DNA loops and semicatenated DNA junctions
공공데이터포털
Background Alternative DNA conformations are of particular interest as potential signals to mark important sites on the genome. The structural variability of CA microsatellites is particularly pronounced; these are repetitive poly(CA) · poly(TG) DNA sequences spread in all eukaryotic genomes as tracts of up to 60 base pairs long. Many in vitro studies have shown that the structure of poly(CA) · poly(TG) can vary markedly from the classical right handed DNA double helix and adopt diverse alternative conformations. Here we have studied the mechanism of formation and the structure of an alternative DNA structure, named Form X, which was observed previously by polyacrylamide gel electrophoresis of DNA fragments containing a tract of the CA microsatellite poly(CA) · poly(TG) but had not yet been characterized. Results Formation of Form X was found to occur upon reassociation of the strands of a DNA fragment containing a tract of poly(CA) · poly(TG), in a process strongly stimulated by the nuclear proteins HMG1 and HMG2. By inserting Form X into DNA minicircles, we show that the DNA strands do not run fully side by side but instead form a DNA knot.
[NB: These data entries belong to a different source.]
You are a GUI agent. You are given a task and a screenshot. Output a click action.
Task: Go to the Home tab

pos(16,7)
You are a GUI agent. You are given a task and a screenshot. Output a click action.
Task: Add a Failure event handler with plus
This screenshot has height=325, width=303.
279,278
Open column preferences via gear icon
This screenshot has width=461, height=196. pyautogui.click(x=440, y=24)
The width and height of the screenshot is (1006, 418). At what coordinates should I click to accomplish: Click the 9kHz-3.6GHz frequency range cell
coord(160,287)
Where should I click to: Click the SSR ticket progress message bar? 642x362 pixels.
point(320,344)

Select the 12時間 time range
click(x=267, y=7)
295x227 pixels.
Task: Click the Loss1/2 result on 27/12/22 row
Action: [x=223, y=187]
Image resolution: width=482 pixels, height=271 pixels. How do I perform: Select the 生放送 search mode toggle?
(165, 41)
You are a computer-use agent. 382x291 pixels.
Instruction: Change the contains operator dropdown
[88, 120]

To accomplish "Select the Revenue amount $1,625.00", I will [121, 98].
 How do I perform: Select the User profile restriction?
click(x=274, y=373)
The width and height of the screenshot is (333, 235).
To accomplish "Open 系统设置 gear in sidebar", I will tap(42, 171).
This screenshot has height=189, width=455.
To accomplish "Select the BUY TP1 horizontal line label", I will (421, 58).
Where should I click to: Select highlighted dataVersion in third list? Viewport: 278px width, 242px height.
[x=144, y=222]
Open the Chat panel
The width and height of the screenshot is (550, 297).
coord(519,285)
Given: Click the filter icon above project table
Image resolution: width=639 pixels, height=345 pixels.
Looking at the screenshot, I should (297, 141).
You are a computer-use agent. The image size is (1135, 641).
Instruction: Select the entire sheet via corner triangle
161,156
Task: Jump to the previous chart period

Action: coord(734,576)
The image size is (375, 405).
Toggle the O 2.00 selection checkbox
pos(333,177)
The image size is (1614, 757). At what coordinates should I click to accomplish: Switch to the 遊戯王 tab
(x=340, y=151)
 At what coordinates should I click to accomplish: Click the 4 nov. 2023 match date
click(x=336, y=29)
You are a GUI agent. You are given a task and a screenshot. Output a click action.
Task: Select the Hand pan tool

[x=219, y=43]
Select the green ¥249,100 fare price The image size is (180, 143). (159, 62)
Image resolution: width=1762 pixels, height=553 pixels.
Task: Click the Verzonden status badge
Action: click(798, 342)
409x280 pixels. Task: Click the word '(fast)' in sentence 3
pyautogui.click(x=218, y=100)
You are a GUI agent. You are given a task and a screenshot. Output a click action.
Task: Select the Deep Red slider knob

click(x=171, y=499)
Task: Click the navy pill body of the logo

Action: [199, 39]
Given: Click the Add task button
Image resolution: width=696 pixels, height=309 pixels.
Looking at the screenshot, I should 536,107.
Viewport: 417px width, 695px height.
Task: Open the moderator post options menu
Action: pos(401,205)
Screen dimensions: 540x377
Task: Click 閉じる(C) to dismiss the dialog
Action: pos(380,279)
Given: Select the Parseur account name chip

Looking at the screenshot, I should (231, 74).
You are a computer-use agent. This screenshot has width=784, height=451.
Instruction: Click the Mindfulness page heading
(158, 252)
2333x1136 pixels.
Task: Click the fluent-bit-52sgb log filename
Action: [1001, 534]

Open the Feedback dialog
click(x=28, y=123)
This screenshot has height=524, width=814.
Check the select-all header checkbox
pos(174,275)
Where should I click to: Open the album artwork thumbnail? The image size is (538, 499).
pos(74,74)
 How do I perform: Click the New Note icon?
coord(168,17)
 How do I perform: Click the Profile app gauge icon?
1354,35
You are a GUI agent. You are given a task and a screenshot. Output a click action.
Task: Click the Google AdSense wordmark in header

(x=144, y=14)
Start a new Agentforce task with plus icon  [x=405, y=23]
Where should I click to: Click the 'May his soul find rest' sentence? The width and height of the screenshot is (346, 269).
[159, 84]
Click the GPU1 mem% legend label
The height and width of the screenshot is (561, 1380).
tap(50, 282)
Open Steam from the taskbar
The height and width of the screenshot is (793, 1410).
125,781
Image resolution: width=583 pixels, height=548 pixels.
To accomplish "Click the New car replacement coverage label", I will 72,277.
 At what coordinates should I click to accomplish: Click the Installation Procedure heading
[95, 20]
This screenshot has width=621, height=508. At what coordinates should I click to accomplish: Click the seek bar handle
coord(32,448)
When present in a closed DNA molecule, Form X becomes resistant to heating to 100°C and to alkaline pH. Conclusions Our data strongly support a model of Form X consisting in a DNA loop at the base of which the two DNA duplexes cross, with one of the strands of one duplex passing between the strands of the other duplex, and reciprocally, to form a semicatenated DNA junction also called a DNA hemicatenane.